By Philip Newman
A mother peregrine falcon has welcomed two Queens falcon chicks to her family atop the Verrazano-Narrows Bridge after a move from what environmentalists said was an unsuitable nesting place on the Throgs Neck Bridge.
“The mother took in the adopted chicks without question and has been feeding them and watching over them along with her own three chicks as if they were always part of her brood,” said Verrazano-Narrows Bridge General Manager Daniel DeCrescenzo. “It’s truly nature at its best.”
Chris Nadareski, a wildlife biologist with the city Department of Environmental Protection, said the relocation was necessary because the chicks would have had trouble safely leaving the nest area while learning to fly.
Nadareski said the chicks were moved to the Verrazano-Narrows Bridge May 28 and a few days later the two male and three female chicks were “one big happy family.”
The chicks all hatched in late April and early May.
Banding takes place several weeks later to allow the chicks’ talons to grow to adult size. Each new chick gets an identification band so it can be tracked as it grows and reproduces.

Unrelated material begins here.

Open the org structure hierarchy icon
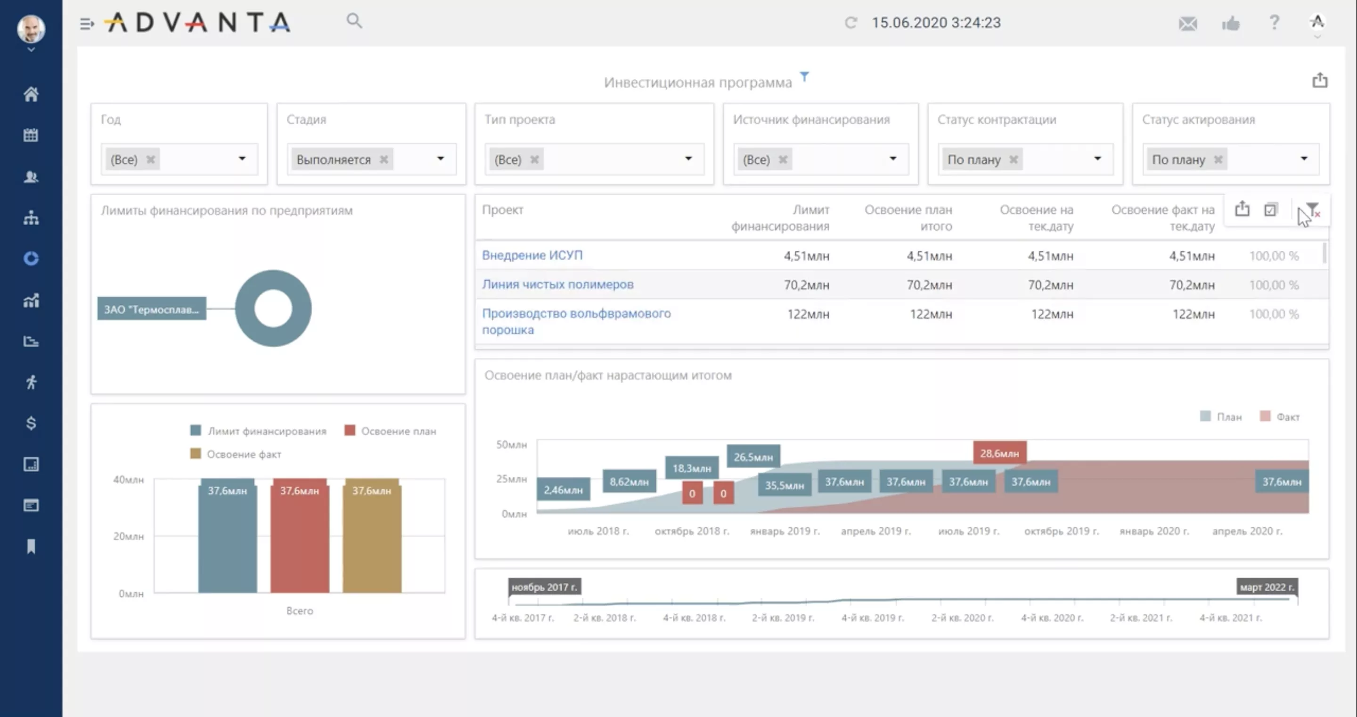31,217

The city’s peregrine nesting program began in 1983 to help repopulate the peregrine population, which was nearly wiped out in the 1960s as a result of pesticides in their food sources. They are on the state Department of Environmental Conservation’s Endangered Birds list.
Structures that are part of the MTA Bridges and Tunnels Authority are home to 11 new peregrine falcons this year in addition to the Verrazano’s two males and three female chicks. Four females were hatched at the Marine Parkway-Gil Hodges Memorial Bridge and two more — a male and a female — hatched atop a Bronx tower on the Throgs Neck Bridge.

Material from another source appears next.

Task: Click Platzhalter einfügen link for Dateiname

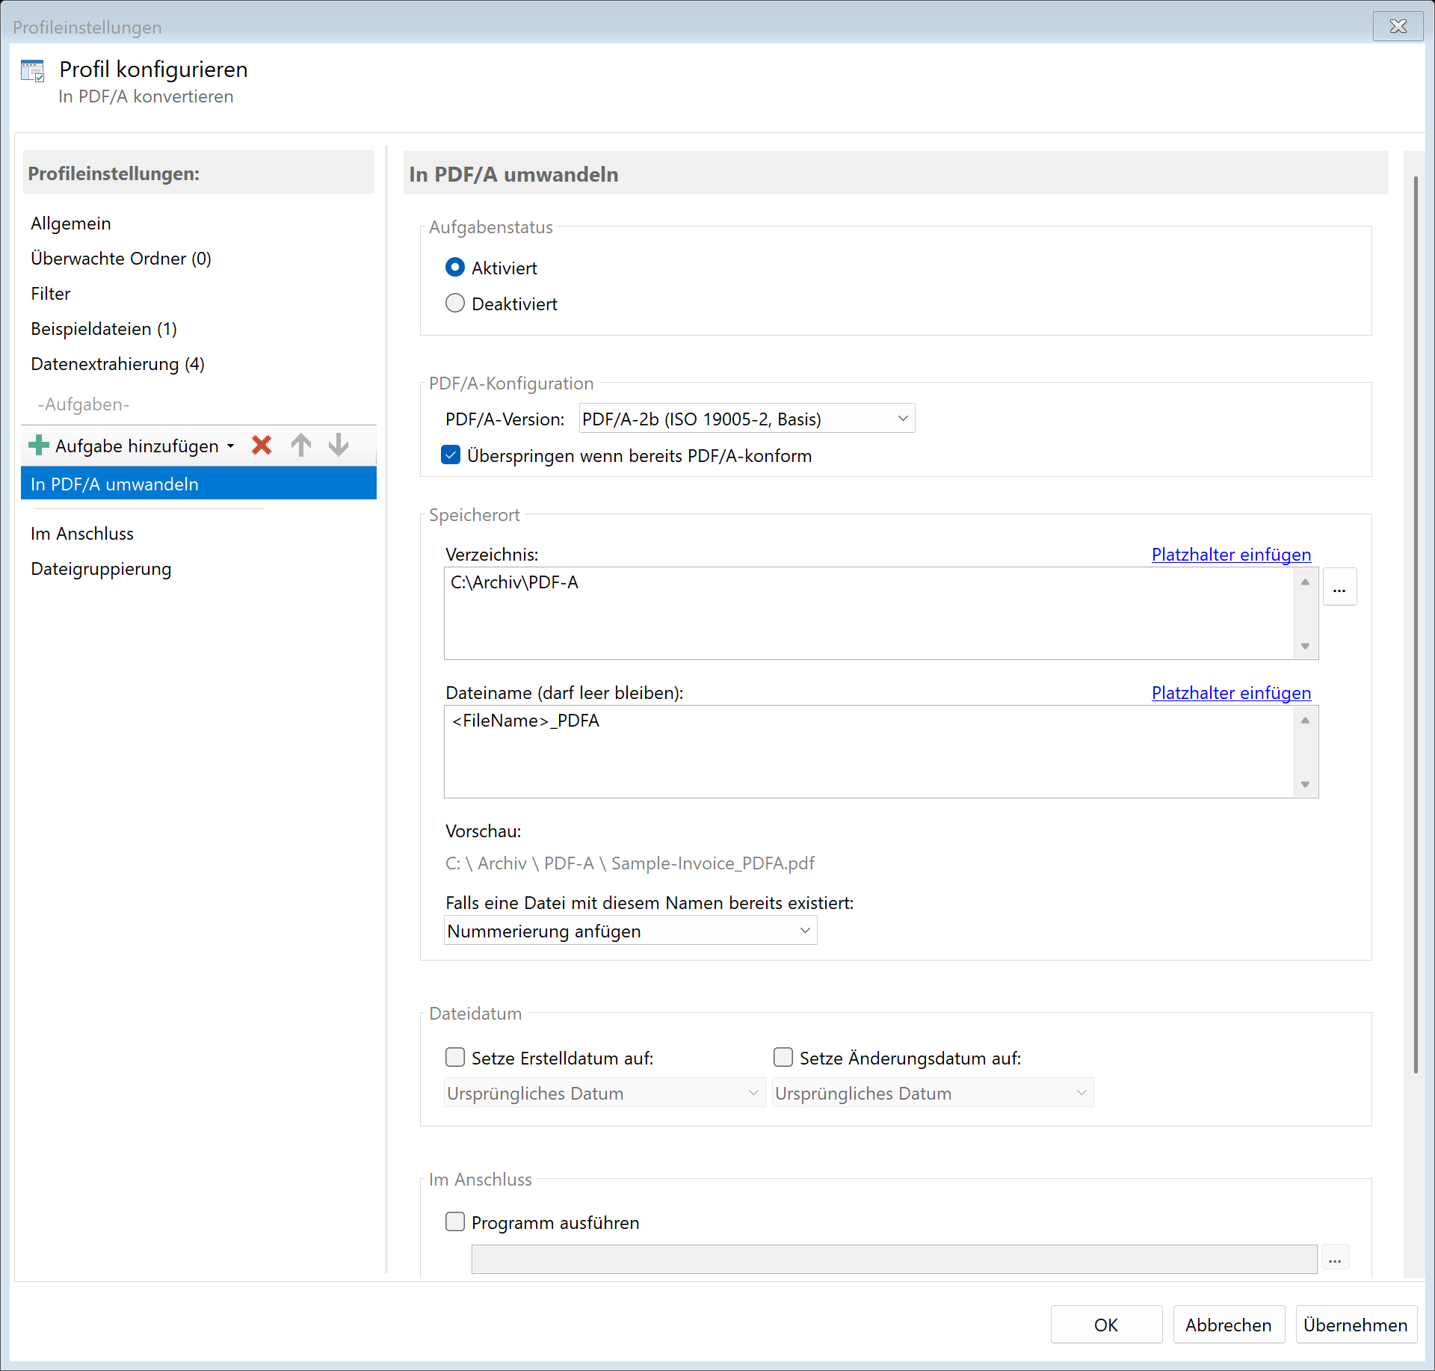Action: click(1230, 693)
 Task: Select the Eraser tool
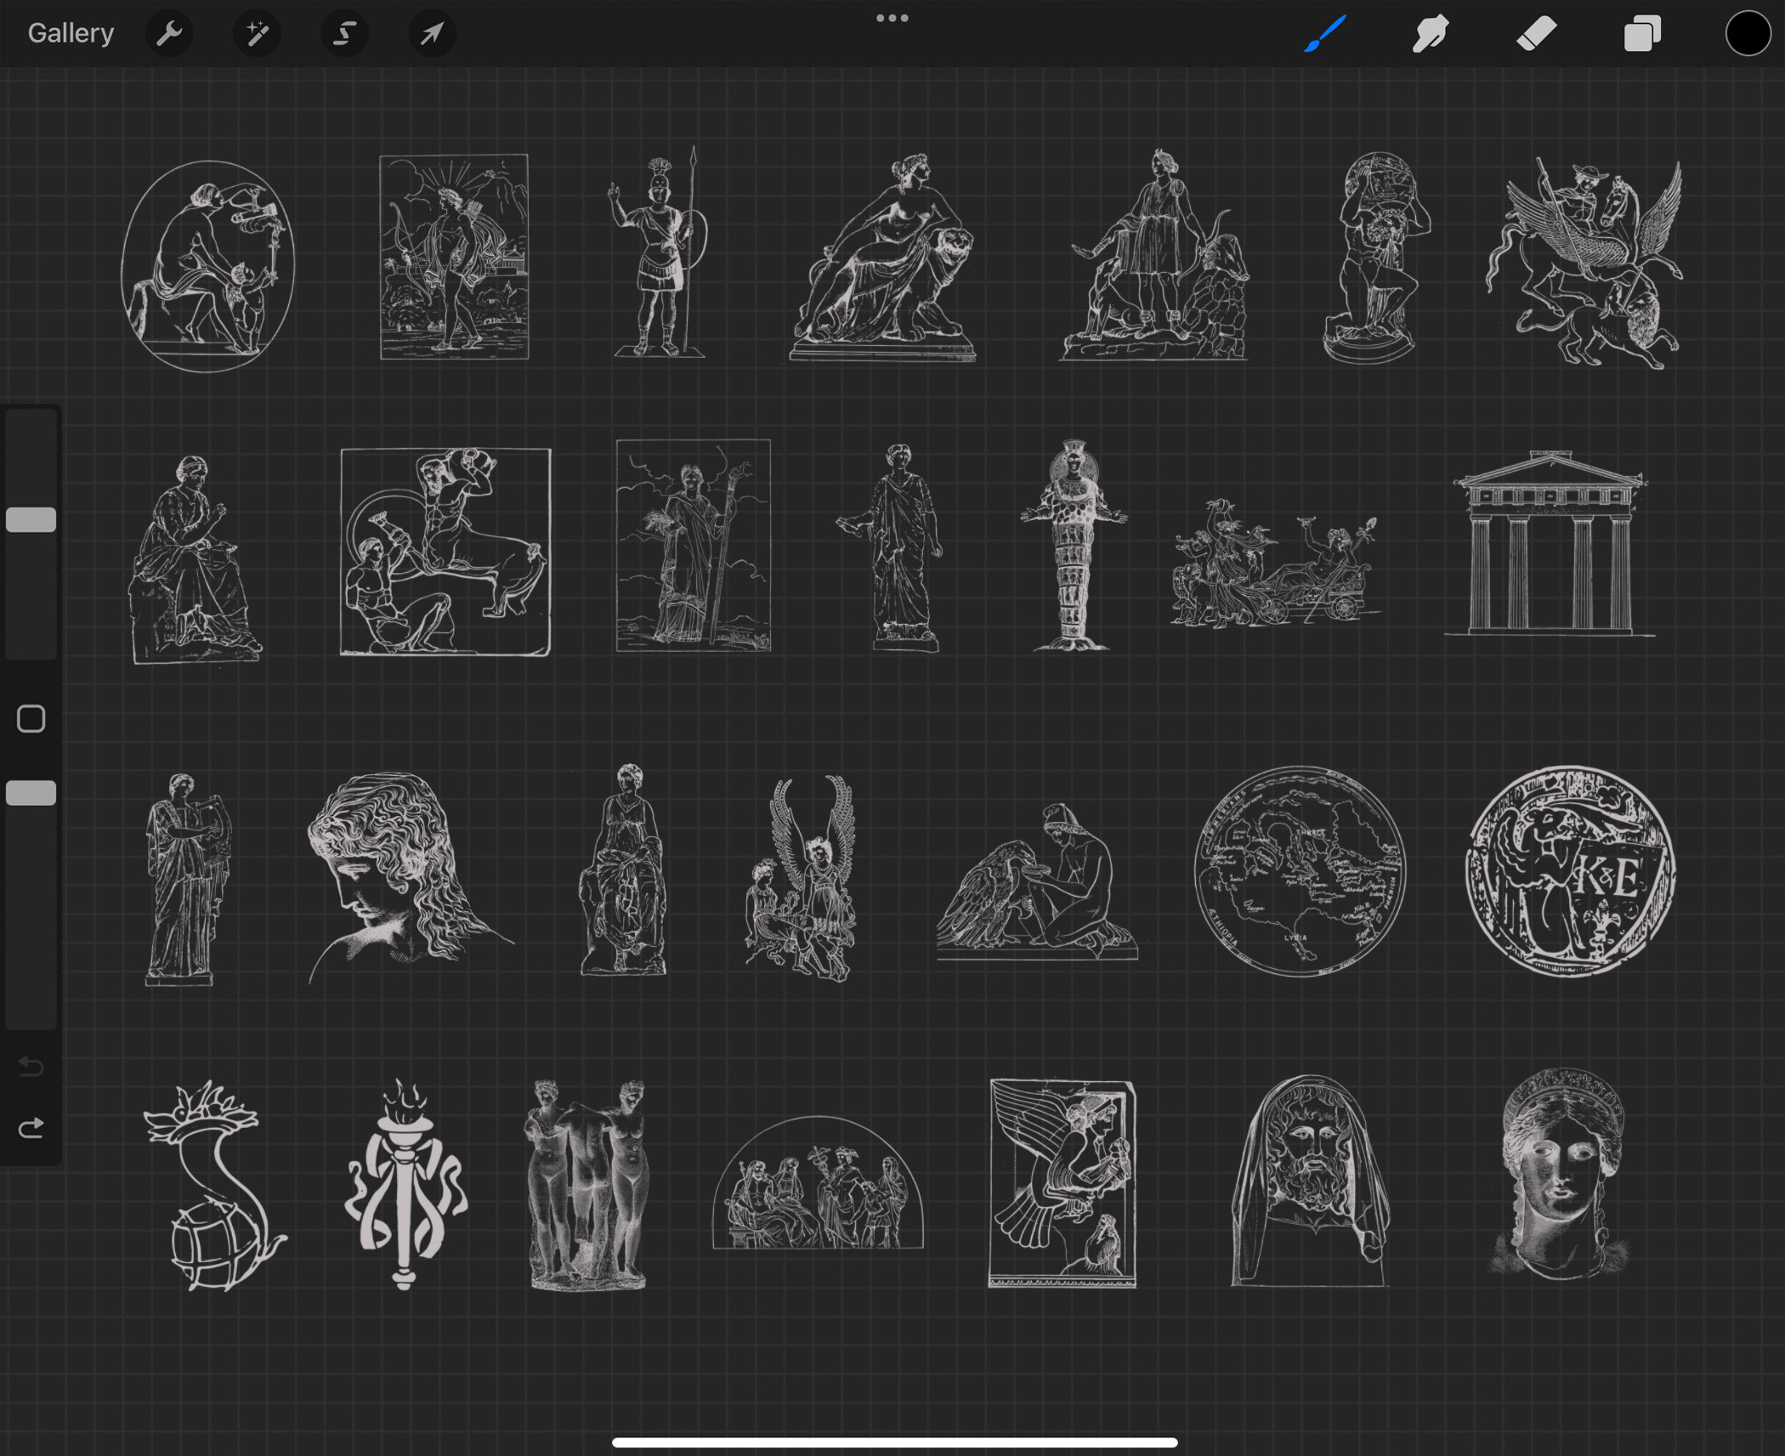(x=1536, y=34)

When the program began, only two nests existed throughout New York City: one at the Verrazano-Narrows Bridge and one at the Throgs Neck Bridge. Now, the DEC reports there are 73 pairs of peregrine falcons statewide, including 15 pairs in New York City.
“Without the MTA’s cooperation in providing access to us and maintaining the nesting sites, we wouldn’t have the kind of successful program we do today,” Nadareski said.
Falcons living in urban areas prefer the tops of bridges, church steeples and high-rise buildings, which provide vantage points for hunting their prey, including pigeons and small birds.
The falcons atop the Verrazano-Narrows Bridge have a spectacular view of New York Bay from their perch 693 feet above the water on the Brooklyn tower. On the Throgs Neck, they roost at 360 feet on the Bronx tower and the new falcons at the Marine Parkway-Gil Hodges Bridge nest inside a World War II-era gun turret 215 feet up on the Rockaway side of the span.